I've learned even further how damn talented he was- and I feel like I've always fallen short on the talent train. He and my mom can do SUCH amazing things...I mean, the man forged a f*cking knife!!! I come from talented parents, and when I step back, I feel like I have SO LITTLE to offer.
Then I hear how damn proud my dad was of me. How excited he was when I was getting married. How he talked about me all the time. I just...I can't. I can't even right now. Sometimes I wish I had asked more...asked more so I could know why. Why was he proud of me? Especially when I've felt for so long that I just don't measure up to how wonderful and talented my parents are.
Yes. I am hard on myself. Yes. I'm comparing.
I've had a couple okay days. Riddled with stress, but okay.
I've had some bike rides.
The first ride I saw a pair of geese.
Second ride I saw a female turkey.
Third ride I saw a doe.
Fourth ride I decided- I was ready to go fast. I didn't see an animal, but my heart was warmed to see Sweet William blossoming. My most favorite wildflower- the one I'd pick when dad would take me mushroom hunting.
Today I had two moments which touched my soul. A mountain biking friend who reached out to me, to see how I was, and then came back with a perfect pick me up. It warmed my heart and it's a great reminder.
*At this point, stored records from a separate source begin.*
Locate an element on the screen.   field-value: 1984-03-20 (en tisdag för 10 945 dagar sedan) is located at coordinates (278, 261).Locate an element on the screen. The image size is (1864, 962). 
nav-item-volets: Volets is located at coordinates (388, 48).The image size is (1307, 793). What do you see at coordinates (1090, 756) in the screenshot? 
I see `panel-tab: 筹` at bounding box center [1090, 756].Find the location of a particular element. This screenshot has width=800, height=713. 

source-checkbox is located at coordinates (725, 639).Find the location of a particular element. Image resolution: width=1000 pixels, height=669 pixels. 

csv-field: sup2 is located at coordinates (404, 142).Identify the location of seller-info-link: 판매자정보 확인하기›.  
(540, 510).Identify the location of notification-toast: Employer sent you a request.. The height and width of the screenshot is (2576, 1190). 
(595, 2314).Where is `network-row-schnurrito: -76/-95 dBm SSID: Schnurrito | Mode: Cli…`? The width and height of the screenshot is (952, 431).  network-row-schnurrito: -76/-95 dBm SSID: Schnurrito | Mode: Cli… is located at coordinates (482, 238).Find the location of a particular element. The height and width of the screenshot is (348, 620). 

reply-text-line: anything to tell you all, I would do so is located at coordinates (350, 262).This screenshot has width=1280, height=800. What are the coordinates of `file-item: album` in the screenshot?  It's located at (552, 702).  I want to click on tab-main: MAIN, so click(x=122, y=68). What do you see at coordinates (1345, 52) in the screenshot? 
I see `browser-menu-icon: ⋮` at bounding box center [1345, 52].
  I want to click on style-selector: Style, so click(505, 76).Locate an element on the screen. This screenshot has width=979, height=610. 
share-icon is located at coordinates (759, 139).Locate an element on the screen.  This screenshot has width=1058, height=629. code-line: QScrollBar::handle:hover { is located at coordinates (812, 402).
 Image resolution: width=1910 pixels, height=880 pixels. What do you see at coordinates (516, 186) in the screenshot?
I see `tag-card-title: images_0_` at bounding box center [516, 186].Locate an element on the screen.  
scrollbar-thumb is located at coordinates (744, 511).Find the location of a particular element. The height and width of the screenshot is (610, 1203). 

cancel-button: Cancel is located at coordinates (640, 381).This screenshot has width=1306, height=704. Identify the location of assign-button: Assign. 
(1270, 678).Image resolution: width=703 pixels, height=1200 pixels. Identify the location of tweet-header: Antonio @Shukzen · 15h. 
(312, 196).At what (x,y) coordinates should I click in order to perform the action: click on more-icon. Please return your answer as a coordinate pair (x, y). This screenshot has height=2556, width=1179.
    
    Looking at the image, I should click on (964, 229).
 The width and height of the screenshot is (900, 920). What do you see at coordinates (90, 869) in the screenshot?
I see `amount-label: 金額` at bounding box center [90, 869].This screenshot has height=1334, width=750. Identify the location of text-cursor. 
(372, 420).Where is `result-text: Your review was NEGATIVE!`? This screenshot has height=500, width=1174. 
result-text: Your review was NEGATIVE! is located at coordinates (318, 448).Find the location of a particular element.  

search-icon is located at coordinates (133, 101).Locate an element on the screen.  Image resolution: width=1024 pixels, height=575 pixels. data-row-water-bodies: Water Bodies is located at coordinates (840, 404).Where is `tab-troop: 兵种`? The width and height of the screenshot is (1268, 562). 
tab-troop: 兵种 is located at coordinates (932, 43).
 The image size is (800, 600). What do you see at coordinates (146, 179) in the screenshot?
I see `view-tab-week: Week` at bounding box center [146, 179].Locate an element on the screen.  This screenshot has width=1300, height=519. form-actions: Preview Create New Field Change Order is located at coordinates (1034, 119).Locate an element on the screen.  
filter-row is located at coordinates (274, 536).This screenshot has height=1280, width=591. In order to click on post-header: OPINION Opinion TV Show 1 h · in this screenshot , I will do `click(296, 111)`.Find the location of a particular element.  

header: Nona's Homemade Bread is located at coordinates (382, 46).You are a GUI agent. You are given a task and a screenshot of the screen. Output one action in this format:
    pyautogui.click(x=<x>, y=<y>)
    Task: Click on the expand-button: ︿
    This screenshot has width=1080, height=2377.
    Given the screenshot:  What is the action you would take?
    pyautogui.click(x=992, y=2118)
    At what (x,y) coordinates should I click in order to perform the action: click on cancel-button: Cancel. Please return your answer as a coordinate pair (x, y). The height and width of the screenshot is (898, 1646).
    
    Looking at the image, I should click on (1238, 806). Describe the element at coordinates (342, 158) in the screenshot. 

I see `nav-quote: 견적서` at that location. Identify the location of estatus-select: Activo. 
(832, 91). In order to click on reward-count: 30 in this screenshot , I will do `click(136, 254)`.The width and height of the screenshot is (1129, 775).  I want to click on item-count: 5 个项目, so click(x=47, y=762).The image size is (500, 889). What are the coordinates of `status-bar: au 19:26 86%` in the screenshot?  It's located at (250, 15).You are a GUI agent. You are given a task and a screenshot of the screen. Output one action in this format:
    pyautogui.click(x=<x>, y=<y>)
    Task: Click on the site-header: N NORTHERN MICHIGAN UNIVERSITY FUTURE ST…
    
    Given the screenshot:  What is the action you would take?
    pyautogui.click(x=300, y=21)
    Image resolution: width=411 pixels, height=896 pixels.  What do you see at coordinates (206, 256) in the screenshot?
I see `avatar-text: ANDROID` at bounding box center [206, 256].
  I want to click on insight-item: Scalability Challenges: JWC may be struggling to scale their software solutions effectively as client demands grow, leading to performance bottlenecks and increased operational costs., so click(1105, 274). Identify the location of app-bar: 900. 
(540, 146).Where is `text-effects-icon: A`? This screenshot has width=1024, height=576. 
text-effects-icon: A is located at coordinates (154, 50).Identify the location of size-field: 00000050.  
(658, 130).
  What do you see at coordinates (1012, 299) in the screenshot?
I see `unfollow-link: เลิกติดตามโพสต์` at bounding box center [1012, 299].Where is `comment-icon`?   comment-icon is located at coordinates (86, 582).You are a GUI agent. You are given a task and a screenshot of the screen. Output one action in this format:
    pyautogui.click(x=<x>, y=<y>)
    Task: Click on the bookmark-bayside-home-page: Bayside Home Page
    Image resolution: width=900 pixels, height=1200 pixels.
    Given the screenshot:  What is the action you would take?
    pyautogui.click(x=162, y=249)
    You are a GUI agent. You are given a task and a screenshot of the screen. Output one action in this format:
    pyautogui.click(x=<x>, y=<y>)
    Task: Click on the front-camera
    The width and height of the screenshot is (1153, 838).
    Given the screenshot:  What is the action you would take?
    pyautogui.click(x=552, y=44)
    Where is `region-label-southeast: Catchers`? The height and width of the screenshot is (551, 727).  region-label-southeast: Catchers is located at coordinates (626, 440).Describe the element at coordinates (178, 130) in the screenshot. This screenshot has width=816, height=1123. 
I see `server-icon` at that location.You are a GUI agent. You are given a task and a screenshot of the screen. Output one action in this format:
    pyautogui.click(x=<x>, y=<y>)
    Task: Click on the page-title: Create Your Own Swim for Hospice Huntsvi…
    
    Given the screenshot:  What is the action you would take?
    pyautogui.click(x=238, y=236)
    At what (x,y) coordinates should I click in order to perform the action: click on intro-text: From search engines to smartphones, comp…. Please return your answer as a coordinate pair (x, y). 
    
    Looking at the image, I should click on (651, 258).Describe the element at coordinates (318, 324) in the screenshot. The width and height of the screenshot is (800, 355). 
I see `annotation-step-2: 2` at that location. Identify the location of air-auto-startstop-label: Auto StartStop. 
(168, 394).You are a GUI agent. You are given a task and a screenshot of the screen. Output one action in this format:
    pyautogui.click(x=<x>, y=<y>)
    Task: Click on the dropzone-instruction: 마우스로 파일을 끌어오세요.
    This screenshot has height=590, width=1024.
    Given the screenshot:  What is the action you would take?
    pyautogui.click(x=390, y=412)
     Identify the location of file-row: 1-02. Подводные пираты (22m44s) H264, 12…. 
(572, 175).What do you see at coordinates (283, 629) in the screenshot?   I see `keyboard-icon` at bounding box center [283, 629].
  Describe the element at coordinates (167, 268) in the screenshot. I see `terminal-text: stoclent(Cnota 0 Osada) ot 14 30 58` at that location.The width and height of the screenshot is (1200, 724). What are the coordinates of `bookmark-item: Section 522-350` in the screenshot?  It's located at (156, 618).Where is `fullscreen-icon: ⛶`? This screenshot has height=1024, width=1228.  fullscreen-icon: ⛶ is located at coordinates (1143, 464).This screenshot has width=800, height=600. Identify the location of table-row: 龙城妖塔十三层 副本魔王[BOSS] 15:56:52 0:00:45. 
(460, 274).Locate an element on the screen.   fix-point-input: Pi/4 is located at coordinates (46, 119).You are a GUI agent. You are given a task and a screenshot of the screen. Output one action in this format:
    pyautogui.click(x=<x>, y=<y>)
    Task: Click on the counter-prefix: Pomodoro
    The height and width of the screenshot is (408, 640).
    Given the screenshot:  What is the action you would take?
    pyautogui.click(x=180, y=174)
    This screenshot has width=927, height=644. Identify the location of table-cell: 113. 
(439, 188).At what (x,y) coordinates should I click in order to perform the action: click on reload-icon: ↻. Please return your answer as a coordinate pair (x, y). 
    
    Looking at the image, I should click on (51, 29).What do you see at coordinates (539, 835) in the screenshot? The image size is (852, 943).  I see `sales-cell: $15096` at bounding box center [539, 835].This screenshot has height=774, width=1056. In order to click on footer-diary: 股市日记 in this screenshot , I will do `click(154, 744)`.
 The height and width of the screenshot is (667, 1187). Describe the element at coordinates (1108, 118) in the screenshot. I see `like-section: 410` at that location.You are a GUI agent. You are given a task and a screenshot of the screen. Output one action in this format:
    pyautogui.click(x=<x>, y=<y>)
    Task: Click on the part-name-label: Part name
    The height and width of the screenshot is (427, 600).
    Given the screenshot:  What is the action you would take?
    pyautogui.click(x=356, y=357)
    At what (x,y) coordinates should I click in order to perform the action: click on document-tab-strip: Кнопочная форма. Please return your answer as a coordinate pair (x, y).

The second, was my eye doctor's wife. She's going through an incredibly hard time and opened up to me a little on her hopes of being able to bike more. I feel for emotional and mental sanity and health. I totally got it. I'm in that spot. I'm not caring for someone who is ailing health-wise like she is, but the pain, stress, and sorrow are still very real- mine just happened abruptly and before it should've. Her's is long. I could see tears in her eyes. I told her I understood- how cycling can be so good for personal well-being. I'm in that same boat. I mentioned my loss. I hate talking about it. I'm so sorry that she has to deal with what she's dealing with. How bad things happen to good people. Whatever plan our lives sign on for...sometimes those plans suck. That's all I can say.
Besides accepting that my well-thought and super planned year has experienced great upheaval, I know that I will get through all of the crap at some point. I'm grateful for the family and friends I have, who have been amazing- open- welcoming- and helpful.
Until then, I'll get in what rides I can.
I'll try to accept stress with grace.
I know I was loved.
I know I am loved.
At some point, I'll genuinely be able to feel happy again.
I take comfort in the fact I am my father's daughter. Even tho he had his own set of issues, he still did his best to be a good human. He showed up. He lived. He did the best he could each day, regardless of what that "best" was.
I'm going to give my best, too. Whatever my best ends up being.